Is it time to admit Shane Watson is actually pretty good?
For all the talent in the world, Shane Watson was never truly accepted by a skeptical Australian cricket public.
Whether it was the boyish good looks, capped off with the gorgeous partner and golden mane or his propensity to break down with injury, Watson was always on the outer, never viewed truly as ‘one of the boys’ by a public that, perhaps without admitting it, still yearns just a little bit for the hard-yakka, knockabout cricketers of old.
Shane Watson didn’t fit the mould. He was an independently unique individual who was often chastised first for a questionable review while rarely ever praised for some high-quality innings under difficult circumstances.
He was no Bradman or Border. He was an elegant stroke-maker capable of bludgeoning a ball the distance down the ground with the clearing of a rather large front pad, but for all the style, for too long the question was about the substance behind it.
IPL Man of the Tournament, again
For all that, Shane Watson became overnight an Indian Premier League final centurion and earned a second IPL Man of the Tournament gong.
Simply put, Shane Watson is one of the best Twenty20 cricketers of all time.
Watson was unstoppable as he combined skilled stroke play with brutish force to notch an unbeaten 117 from 57 balls and hand the Chennai Super Kings their third Indian Premier League title.
The final itself was a bit of a damp squib, with Sunrisers Hyderabad succumbing to a humbling eight-wicket defeat, but the performance of Watson will go down as one of the best. All the more impressive is that fact that Watson crunched his mammoth score despite being scoreless through the first ten balls of his time at the crease.

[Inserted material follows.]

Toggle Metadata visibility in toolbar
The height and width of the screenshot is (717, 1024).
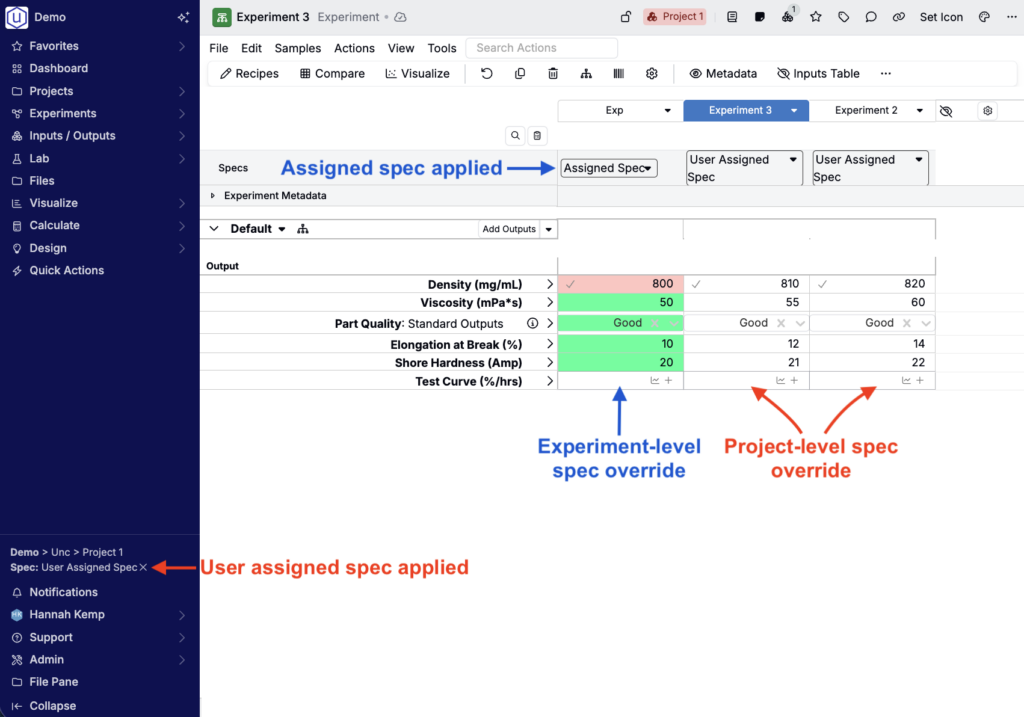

The blonde Australian would finish the 2018 tournament with 555 runs in 15 matches at an average of 154.59 while also managing two centuries and two half-centuries along the way. Throw in his six wickets with the ball and you begin to understand how dominant Watson’s 2018 IPL was.
A victim of expectation
Watson ended his Test career with a respectable but not spectacular batting average of 35.19, and ODI average of 40.54 and a T20I average of 29.24. Modest numbers in comparison to the expectations of a nation desperate to crown a champion all-rounder and combat the likes of England who had so effectively deployed Andrew Flintoff.
High expectations aside, Watson put together a solid career at the highest level, but has found himself developing into the almost ideal Twenty20 star. While the IPL cares not for the international commitments of most, generally enjoying what would otherwise be free space in the calendar, other Twenty20 franchise leagues around the world have certainly grasped the benefit of a star capable of performing consistently with no outside commitments, just ask the Sydney Thunder!
Unfortunately for Watto, this aptly named Indian summer has come largely out of the Australian spotlight, so many of those with baked in opinions won’t be budged by more heroics in some far-flung land, but for those paying attention, maybe we have to admit that Shane Watson is pretty good.